* **WHAT YOU HAVE TO DO**
Copy out the rows below verbatim. Start at the line containing "Task: Open Object Sync Settings" and stop after the line containing "point(201,182)".

* **MATERIALS PROVIDED**
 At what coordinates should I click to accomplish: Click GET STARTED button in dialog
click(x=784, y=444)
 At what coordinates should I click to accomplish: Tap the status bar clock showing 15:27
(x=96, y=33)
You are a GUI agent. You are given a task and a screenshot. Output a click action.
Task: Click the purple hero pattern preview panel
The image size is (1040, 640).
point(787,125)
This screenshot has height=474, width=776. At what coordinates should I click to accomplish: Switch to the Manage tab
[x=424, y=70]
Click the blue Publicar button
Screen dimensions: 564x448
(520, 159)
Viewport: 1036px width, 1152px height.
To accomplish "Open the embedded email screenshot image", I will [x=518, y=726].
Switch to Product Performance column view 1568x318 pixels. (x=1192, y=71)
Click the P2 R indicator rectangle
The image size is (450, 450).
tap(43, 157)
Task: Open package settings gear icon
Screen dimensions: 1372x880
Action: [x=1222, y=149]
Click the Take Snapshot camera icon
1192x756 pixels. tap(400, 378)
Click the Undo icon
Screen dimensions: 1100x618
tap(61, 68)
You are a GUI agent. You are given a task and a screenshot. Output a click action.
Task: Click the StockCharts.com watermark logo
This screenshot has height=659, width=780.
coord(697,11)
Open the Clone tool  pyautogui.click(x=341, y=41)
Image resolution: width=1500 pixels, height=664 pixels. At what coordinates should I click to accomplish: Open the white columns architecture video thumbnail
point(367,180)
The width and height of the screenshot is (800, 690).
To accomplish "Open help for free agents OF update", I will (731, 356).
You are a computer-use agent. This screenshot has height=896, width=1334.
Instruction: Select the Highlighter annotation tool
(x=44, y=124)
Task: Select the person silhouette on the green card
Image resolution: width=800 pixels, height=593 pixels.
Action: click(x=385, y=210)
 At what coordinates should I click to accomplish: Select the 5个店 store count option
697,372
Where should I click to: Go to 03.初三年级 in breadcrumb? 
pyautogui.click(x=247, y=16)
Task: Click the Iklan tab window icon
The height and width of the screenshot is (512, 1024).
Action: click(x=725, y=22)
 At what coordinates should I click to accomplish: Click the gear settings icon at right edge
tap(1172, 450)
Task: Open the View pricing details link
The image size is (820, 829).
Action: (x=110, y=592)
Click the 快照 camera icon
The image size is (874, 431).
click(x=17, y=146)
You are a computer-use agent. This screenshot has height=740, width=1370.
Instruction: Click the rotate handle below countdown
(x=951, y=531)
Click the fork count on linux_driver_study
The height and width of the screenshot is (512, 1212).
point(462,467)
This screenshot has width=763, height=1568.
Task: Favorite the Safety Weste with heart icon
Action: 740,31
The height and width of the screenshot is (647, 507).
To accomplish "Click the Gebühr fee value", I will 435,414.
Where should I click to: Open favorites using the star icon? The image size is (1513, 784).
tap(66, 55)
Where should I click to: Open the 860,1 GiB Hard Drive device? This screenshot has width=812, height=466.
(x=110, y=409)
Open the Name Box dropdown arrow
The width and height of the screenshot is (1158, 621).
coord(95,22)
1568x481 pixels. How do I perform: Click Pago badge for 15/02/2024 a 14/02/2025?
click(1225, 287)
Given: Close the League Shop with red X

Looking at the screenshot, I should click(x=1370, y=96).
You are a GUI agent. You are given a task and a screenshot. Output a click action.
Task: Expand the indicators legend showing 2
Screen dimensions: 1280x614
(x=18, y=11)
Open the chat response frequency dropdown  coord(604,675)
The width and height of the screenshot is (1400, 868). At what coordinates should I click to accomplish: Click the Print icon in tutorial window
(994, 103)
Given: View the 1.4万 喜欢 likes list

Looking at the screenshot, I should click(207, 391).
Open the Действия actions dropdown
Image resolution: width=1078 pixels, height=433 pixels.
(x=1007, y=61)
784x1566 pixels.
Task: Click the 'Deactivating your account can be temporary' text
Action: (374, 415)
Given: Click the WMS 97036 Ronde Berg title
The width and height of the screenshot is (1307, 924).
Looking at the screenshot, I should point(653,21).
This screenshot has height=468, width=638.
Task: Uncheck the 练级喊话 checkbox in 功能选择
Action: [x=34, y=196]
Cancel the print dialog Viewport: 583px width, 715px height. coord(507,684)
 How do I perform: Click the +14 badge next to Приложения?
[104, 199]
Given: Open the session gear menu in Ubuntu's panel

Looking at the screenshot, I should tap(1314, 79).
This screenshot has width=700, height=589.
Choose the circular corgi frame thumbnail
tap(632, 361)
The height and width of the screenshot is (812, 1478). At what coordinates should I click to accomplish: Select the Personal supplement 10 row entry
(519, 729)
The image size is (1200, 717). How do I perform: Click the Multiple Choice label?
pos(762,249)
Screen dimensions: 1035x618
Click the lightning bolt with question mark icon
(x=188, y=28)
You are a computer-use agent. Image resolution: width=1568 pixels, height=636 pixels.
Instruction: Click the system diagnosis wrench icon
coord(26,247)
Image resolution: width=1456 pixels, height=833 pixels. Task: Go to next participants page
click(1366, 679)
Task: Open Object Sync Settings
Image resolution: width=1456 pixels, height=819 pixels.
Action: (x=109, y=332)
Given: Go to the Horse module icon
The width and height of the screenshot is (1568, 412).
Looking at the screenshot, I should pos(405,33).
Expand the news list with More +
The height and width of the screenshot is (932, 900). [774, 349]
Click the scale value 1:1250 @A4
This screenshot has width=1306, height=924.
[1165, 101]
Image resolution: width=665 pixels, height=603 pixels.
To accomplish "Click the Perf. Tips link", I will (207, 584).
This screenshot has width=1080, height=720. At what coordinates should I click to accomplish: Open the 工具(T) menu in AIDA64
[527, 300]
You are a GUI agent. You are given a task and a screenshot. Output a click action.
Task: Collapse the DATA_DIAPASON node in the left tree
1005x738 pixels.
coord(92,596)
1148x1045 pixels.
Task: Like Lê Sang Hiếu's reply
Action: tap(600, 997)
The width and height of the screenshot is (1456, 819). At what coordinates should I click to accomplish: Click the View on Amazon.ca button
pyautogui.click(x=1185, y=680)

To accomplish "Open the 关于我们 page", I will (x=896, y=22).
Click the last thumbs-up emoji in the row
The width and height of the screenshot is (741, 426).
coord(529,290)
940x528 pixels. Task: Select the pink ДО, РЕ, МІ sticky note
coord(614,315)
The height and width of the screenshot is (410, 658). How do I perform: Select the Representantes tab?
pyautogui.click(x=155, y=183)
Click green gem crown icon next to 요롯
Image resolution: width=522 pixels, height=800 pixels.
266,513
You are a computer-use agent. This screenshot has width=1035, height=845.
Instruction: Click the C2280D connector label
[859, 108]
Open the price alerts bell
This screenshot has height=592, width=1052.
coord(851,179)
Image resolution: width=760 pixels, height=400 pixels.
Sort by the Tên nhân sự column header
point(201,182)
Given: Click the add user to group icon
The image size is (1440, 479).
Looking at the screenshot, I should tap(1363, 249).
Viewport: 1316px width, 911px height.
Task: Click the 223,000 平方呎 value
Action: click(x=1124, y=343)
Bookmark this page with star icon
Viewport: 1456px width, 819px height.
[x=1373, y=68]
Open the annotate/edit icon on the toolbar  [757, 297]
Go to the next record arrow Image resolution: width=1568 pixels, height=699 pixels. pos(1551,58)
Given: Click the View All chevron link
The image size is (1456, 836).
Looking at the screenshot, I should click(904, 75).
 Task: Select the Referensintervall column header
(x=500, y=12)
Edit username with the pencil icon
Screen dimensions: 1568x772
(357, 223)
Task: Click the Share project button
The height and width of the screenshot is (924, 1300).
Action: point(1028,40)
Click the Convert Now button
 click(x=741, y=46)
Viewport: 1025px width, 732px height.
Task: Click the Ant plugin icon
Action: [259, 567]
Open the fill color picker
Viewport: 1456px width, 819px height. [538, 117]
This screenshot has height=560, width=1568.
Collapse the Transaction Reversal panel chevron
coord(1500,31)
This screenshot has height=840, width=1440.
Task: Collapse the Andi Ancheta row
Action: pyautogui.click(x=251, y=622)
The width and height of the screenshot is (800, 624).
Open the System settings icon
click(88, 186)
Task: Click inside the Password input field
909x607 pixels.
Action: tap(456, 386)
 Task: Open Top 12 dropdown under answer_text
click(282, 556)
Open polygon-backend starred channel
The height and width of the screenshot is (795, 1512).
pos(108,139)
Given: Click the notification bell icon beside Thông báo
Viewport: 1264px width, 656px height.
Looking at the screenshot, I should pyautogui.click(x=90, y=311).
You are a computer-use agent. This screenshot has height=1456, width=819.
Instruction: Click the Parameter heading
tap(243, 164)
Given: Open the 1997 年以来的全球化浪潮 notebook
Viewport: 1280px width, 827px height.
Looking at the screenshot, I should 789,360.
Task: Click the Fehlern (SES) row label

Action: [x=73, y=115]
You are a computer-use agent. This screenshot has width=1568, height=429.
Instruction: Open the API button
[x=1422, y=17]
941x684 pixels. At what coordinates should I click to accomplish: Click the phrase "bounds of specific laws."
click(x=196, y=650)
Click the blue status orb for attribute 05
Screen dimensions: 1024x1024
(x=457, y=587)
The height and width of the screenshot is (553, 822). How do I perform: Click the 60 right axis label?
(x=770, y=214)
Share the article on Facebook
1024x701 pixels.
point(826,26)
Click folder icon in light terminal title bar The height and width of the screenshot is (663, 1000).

* **COMPLETE RESPONSE**
Task: Open Object Sync Settings
Image resolution: width=1456 pixels, height=819 pixels.
Action: (x=109, y=332)
Given: Go to the Horse module icon
The width and height of the screenshot is (1568, 412).
Looking at the screenshot, I should pos(405,33).
Expand the news list with More +
The height and width of the screenshot is (932, 900). [774, 349]
Click the scale value 1:1250 @A4
This screenshot has width=1306, height=924.
[1165, 101]
Image resolution: width=665 pixels, height=603 pixels.
To accomplish "Click the Perf. Tips link", I will (207, 584).
This screenshot has width=1080, height=720. At what coordinates should I click to accomplish: Open the 工具(T) menu in AIDA64
[527, 300]
You are a GUI agent. You are given a task and a screenshot. Output a click action.
Task: Collapse the DATA_DIAPASON node in the left tree
1005x738 pixels.
coord(92,596)
1148x1045 pixels.
Task: Like Lê Sang Hiếu's reply
Action: tap(600, 997)
The width and height of the screenshot is (1456, 819). At what coordinates should I click to accomplish: Click the View on Amazon.ca button
pyautogui.click(x=1185, y=680)

To accomplish "Open the 关于我们 page", I will (x=896, y=22).
Click the last thumbs-up emoji in the row
The width and height of the screenshot is (741, 426).
coord(529,290)
940x528 pixels. Task: Select the pink ДО, РЕ, МІ sticky note
coord(614,315)
The height and width of the screenshot is (410, 658). How do I perform: Select the Representantes tab?
pyautogui.click(x=155, y=183)
Click green gem crown icon next to 요롯
Image resolution: width=522 pixels, height=800 pixels.
266,513
You are a computer-use agent. This screenshot has width=1035, height=845.
Instruction: Click the C2280D connector label
[859, 108]
Open the price alerts bell
This screenshot has height=592, width=1052.
coord(851,179)
Image resolution: width=760 pixels, height=400 pixels.
Sort by the Tên nhân sự column header
point(201,182)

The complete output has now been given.